Alleged Nazi war criminal Karoly “Charles” Zentai has paved the way for a damages suit against the Australian government for wrongful imprisonment during its unsuccessful extradition case against him.

Zentai, a 91-year-old pensioner living in Perth, was imprisoned in Western Australia for almost two months in 2009.

He filed a writ last week for unspecified damages inflicted while he was in prison against the Federal Minister for Home Affairs, the Federal Attorney-General and the chief executive of the WA Department of Corrective Services.

Ernie Steiner, Zentai’s son, said that to keep the option of a lawsuit open, the writ had to be filed in the Supreme Court within three years of his father’s imprisonment.

Zentai was accused of committing a “war crime” when he allegedly killed an 18-year-old Jew in Hungary in 1944. He has vehemently denied the charges from the moment he was first arrested by the Australian Federal Police in 2005 after they were tipped off by the Simon Wiesenthal Center.

Zentai finally won the long-running legal case earlier this year when the High Court of Australia dismissed an appeal by the federal government. The judges in Canberra upheld an earlier ruling by the Federal Court, saying he could not be surrendered for an offense that did not exist under Hungarian law in 1944.
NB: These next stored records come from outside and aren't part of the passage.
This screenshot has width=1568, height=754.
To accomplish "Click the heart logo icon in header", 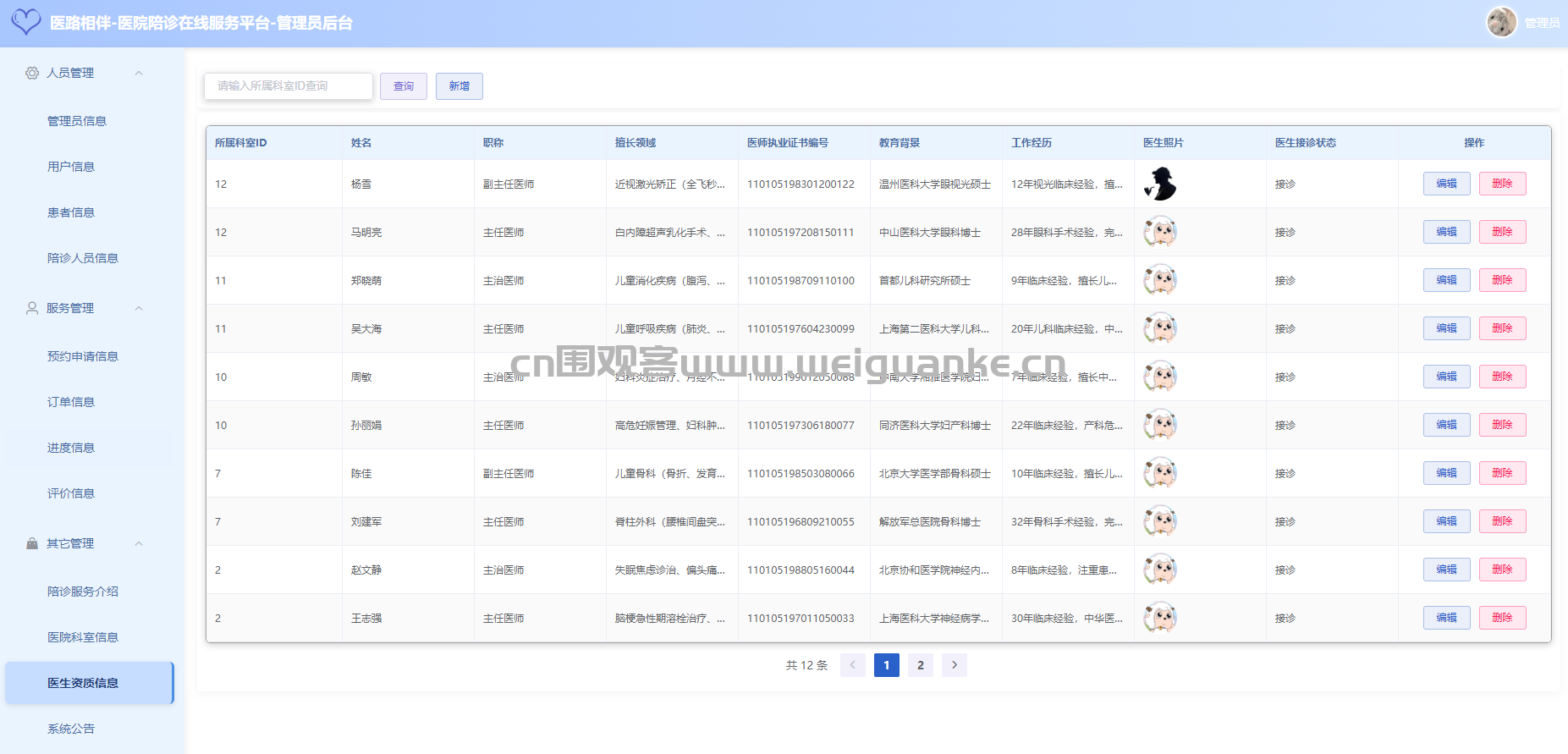I will (x=25, y=22).
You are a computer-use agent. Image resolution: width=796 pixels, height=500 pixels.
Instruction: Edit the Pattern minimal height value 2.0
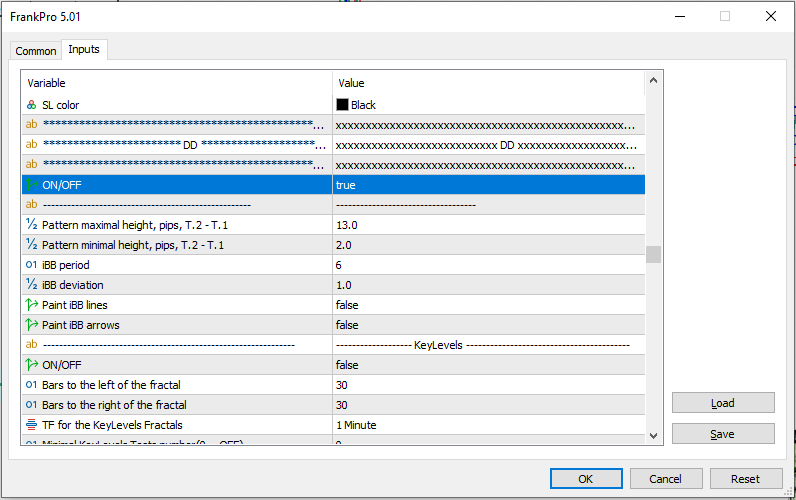tap(488, 245)
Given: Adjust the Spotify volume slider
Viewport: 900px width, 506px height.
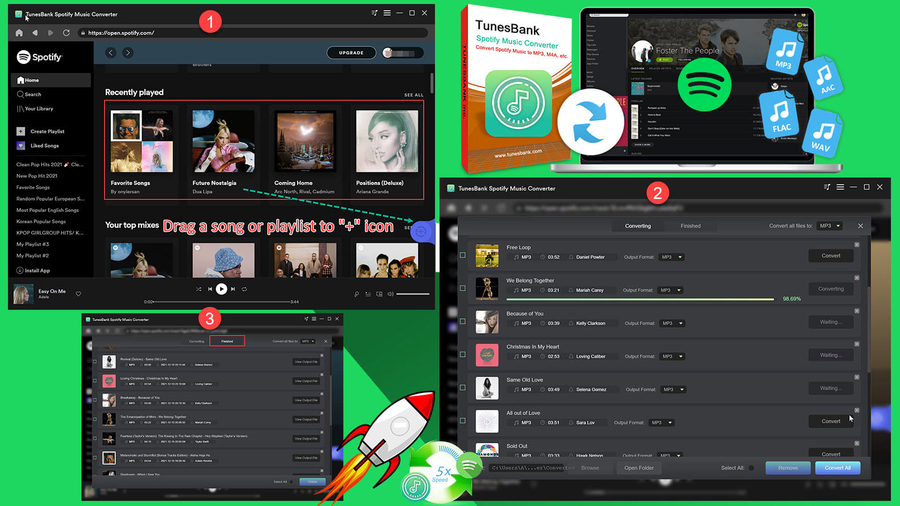Looking at the screenshot, I should 412,294.
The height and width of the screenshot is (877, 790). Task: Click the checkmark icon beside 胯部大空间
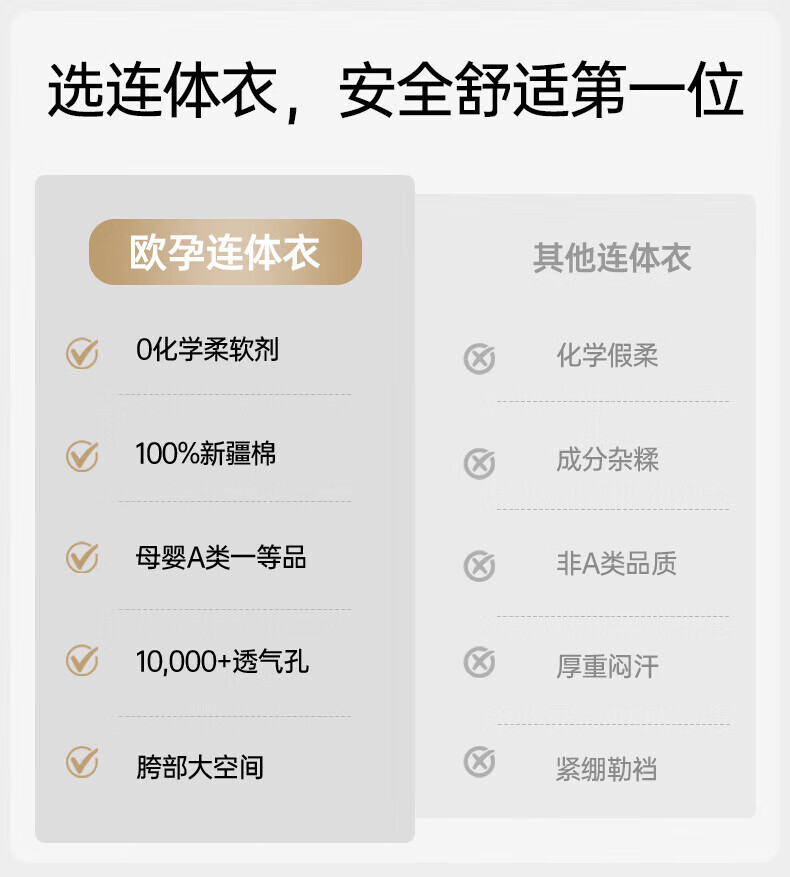tap(82, 762)
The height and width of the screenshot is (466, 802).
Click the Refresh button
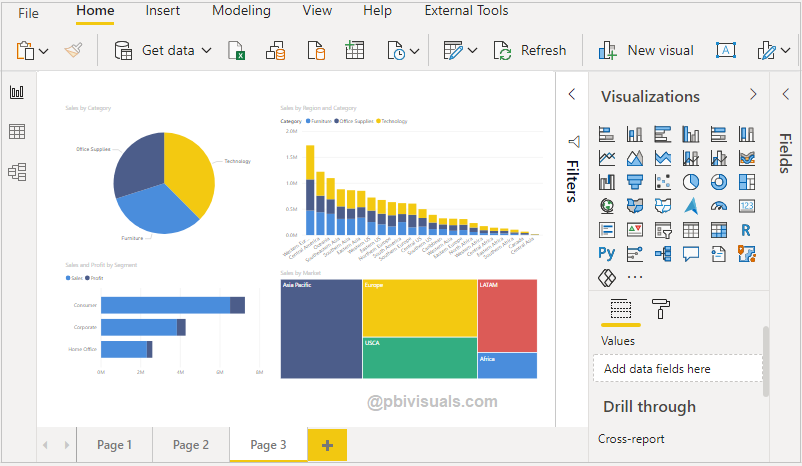click(531, 50)
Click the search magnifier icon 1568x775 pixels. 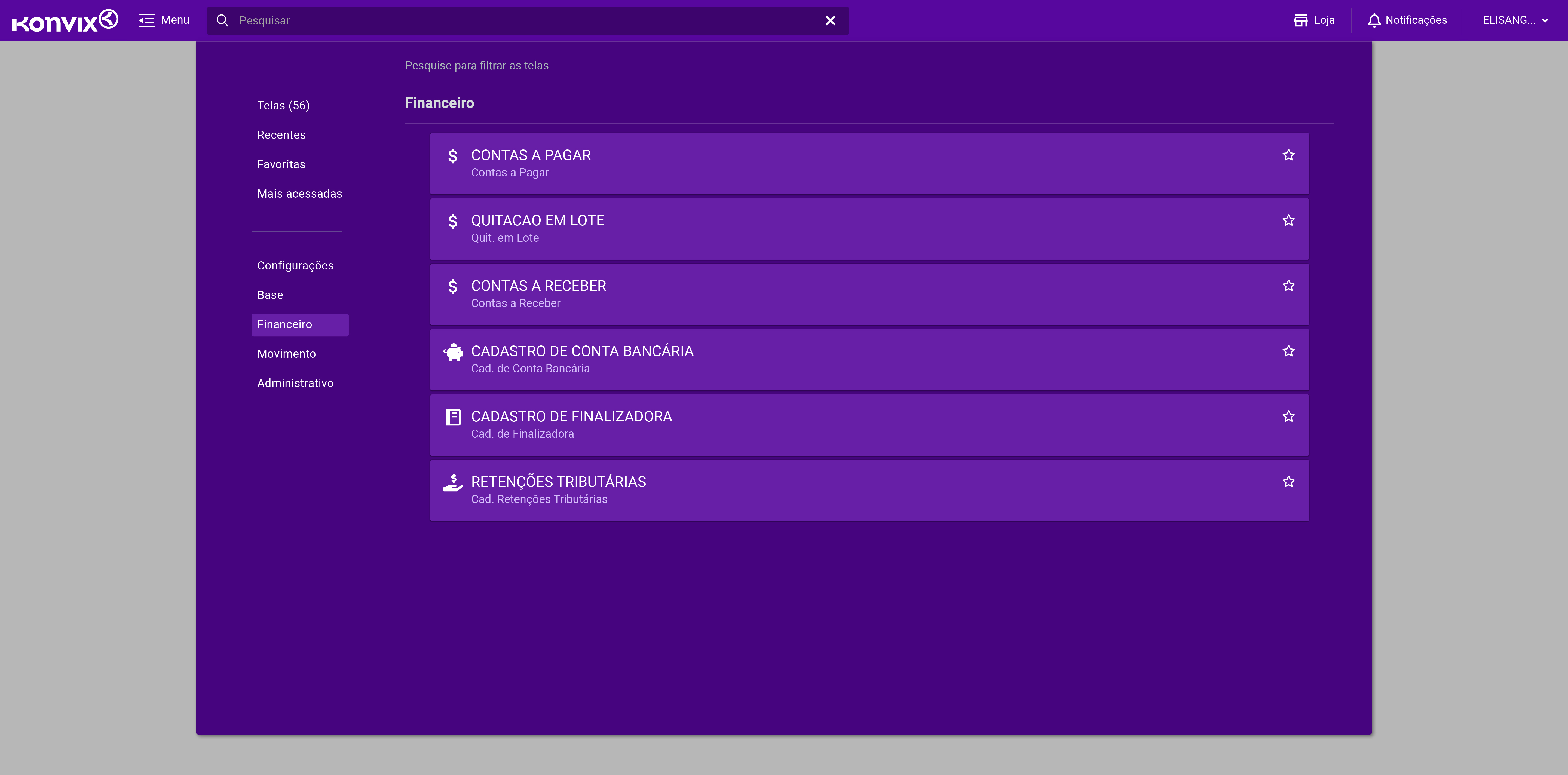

“My father was vilified, wrongfully arrested and imprisoned, was prevented from visiting his grandchildren and great-grandchildren and suffered enormous financial loss for nothing,” Steiner said.

But the Wiesenthal Center’s Dr. Efraim Zuroff said the fact Zentai was not extradited did not prove his innocence. “That issue has never been determined in a court of law,” he said.